▼

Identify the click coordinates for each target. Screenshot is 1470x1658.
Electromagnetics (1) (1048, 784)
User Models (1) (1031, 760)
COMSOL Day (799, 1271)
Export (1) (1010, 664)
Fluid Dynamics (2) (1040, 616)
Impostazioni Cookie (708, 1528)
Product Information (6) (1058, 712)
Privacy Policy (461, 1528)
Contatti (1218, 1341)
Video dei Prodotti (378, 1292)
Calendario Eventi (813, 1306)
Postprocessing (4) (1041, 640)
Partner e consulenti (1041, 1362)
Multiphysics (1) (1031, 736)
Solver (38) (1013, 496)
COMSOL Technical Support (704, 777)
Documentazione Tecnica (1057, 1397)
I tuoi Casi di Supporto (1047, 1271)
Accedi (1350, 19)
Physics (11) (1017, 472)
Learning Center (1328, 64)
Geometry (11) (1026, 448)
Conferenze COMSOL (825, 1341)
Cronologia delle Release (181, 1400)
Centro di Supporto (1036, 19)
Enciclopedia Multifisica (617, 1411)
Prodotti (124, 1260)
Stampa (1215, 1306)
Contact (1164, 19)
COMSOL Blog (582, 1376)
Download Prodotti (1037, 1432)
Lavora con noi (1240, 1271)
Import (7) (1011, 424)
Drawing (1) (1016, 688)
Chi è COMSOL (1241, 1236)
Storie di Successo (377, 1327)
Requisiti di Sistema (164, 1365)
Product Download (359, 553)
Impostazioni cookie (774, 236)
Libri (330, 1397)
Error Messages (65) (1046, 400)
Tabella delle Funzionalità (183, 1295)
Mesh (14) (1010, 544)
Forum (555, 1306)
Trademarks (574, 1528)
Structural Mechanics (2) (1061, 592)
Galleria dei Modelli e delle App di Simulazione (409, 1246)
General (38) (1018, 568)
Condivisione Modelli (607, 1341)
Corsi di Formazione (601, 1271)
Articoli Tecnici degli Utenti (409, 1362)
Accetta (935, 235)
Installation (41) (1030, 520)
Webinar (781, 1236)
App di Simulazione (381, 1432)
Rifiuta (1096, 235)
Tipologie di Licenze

▲

What you return must be an exact retyping of the lines above starting at the line with "Product Information (6) (1058, 712)" and ending at the line with "Import (7) (1011, 424)", and nothing besides.

* **Response below**:
Product Information (6) (1058, 712)
Privacy Policy (461, 1528)
Contatti (1218, 1341)
Video dei Prodotti (378, 1292)
Calendario Eventi (813, 1306)
Postprocessing (4) (1041, 640)
Partner e consulenti (1041, 1362)
Multiphysics (1) (1031, 736)
Solver (38) (1013, 496)
COMSOL Technical Support (704, 777)
Documentazione Tecnica (1057, 1397)
I tuoi Casi di Supporto (1047, 1271)
Accedi (1350, 19)
Physics (11) (1017, 472)
Learning Center (1328, 64)
Geometry (11) (1026, 448)
Conferenze COMSOL (825, 1341)
Cronologia delle Release (181, 1400)
Centro di Supporto (1036, 19)
Enciclopedia Multifisica (617, 1411)
Prodotti (124, 1260)
Stampa (1215, 1306)
Contact (1164, 19)
COMSOL Blog (582, 1376)
Download Prodotti (1037, 1432)
Lavora con noi (1240, 1271)
Import (7) (1011, 424)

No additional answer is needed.